Jeudi, sa réaction a été immédiate. «Le gouvernement des États-Unis estime que la République islamique d'Iran est responsable des attaques de ce jour en mer d'Oman», a lancé le chef de la diplomatie américaine Mike Pompeo lors d'une allocution solennelle, accusant Téhéran de vouloir empêcher le passage du pétrole par le détroit d'Ormuz pour perturber le marché mondial. Il a évoqué, à l'appui de ses accusations, des informations récoltées par les services de renseignements, «les armes utilisées», les précédentes attaques contre des navires et le fait qu'aucun des groupes alliés de l'Iran dans la région n'ait les moyens d'atteindre «un tel niveau de sophistication».

«Une escalade majeure»

L'US Navy a vu une mine non explosée sur le flanc d'un des pétroliers, selon un responsable américain, qui n'a toutefois pas été en mesure d'évoquer un lien entre cet engin et l'Iran à ce stade. Pour Mike Pompeo, ces actes «représentent une menace claire pour la paix et la sécurité internationales, une attaque flagrante contre la liberté de navigation et une escalade des tensions inacceptable de la part de l'Iran».
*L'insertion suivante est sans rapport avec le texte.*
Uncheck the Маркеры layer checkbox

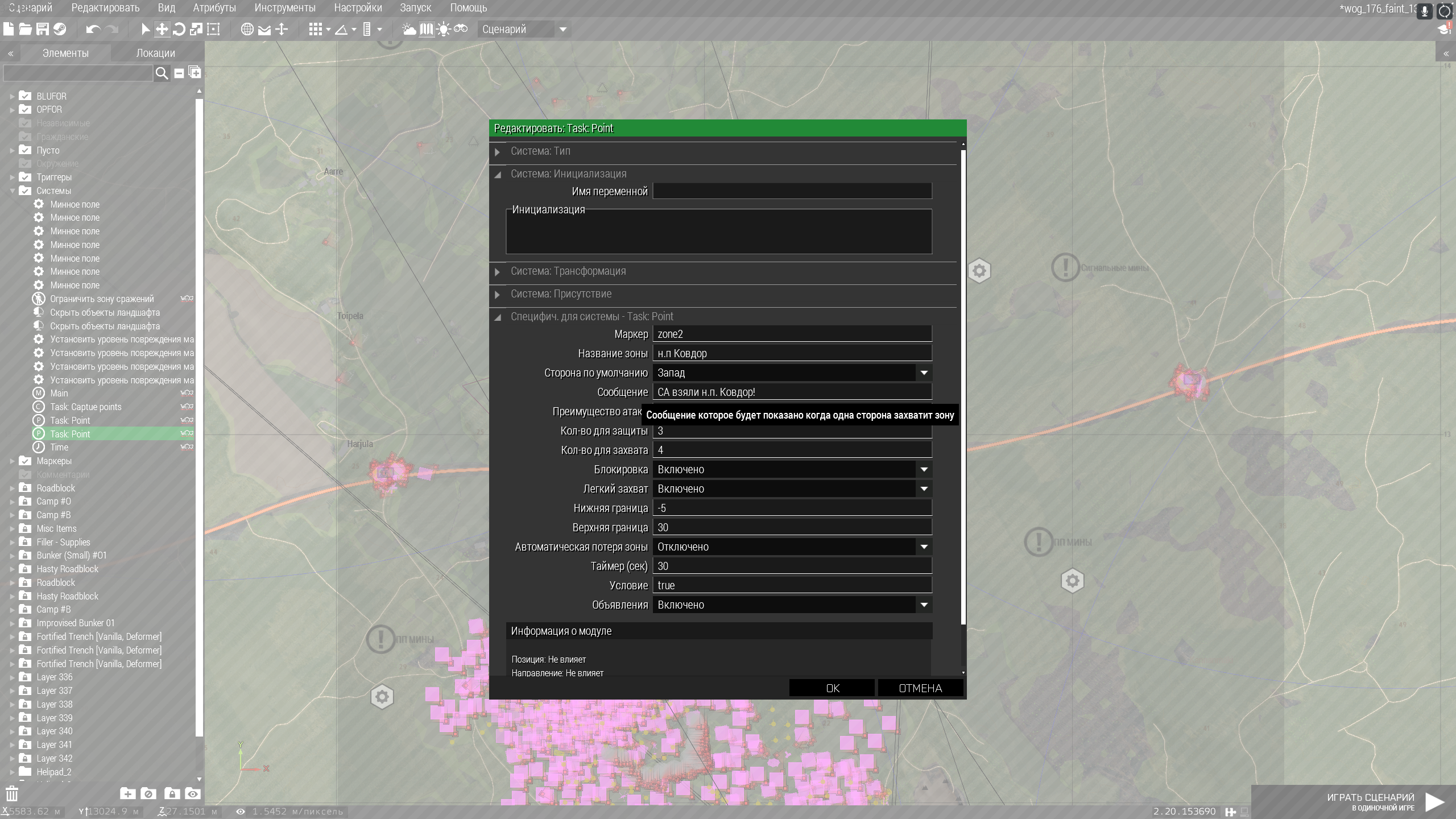(x=25, y=461)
La coalition dirigée par l'Arabie saoudite qui intervient militairement au Yémen contre les rebelles Houthis, soutenus par l'Iran, a aussi dénoncé une «escalade majeure», mettant en cause, au moins indirectement, le régime iranien.

L'Iran avait pourtant auparavant exprimé ses «inquiétudes» après des «incidents suspects», indiquant avoir secouru 44 membres d'équipage des deux pétroliers après des appels de détresse. «Le mot suspicieux ne suffit pas à décrire ce qui transpire apparemment» de ces «attaques» contre des «tankers liés au Japon survenues» au moment même où le Premier ministre japonais Shinzo Abe rencontrait le Guide suprême, l'ayatollah Ali Khamenei, a réagi sur Twitter le ministre iranien des Affaires étrangères Mohammad Javad Zarif.
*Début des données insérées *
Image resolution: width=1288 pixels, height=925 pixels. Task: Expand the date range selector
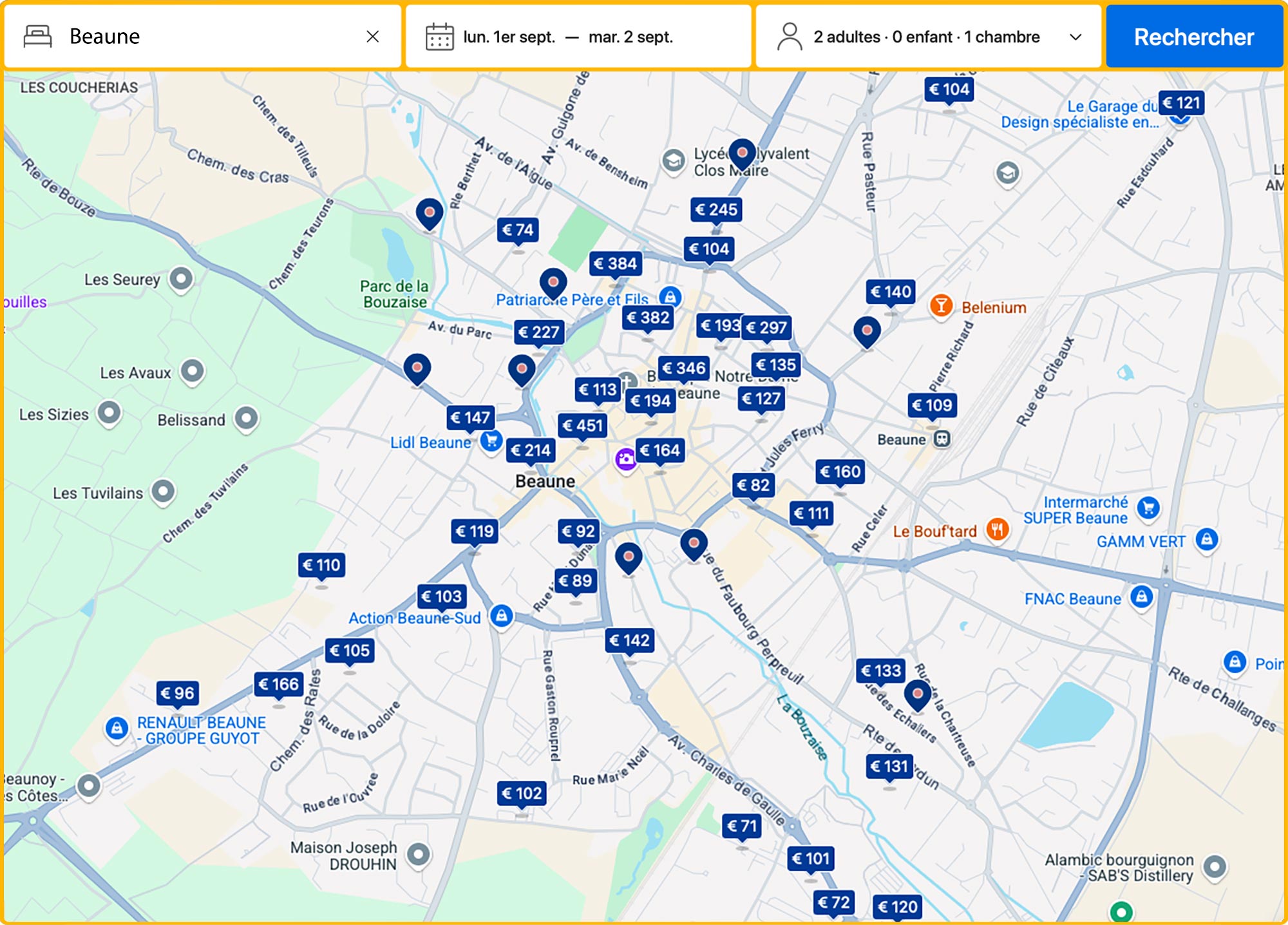(567, 37)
«Trop tôt pour envisager de trouver un accord»

Les circonstances des attaques sont encore floues. À Oslo, les autorités maritimes ont fait état de trois explosions à bord d'un pétrolier norvégien. Battant pavillon des îles Marshall et propriété du groupe norvégien Frontline, le pétrolier «Front Altair» a été «attaqué» entre les Émirats et l'Iran «à 6h03 locales», ont-elles indiqué, précisant qu'aucun membre d'équipage n'avait été blessé et que ce tanker de 111 000 tonnes était en flammes. La télévision d'État iranienne Irib a montré des images spectaculaires d'une épaisse colonne de fumée noire s'élevant du navire. Le Kokuka Courageous, un méthanier, a essuyé des tirs mais son équipage a été sauvé et sa cargaison de méthanol est intacte, a affirmé son opérateur japonais Kokuka Sangyo.
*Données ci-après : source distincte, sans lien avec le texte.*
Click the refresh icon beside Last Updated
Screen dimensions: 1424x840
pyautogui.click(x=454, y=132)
Le président des États-Unis a tweeté qu'il était «trop tôt pour ne serait-ce qu'envisager de trouver un accord». «Ils ne sont pas prêts et nous non plus», a-t-il écrit, après avoir multiplié les appels du pied, ces dernières semaines. Mais, selon Mike Pompeo, Washington souhaite toujours que Téhéran revienne à la table des négociations «le moment venu».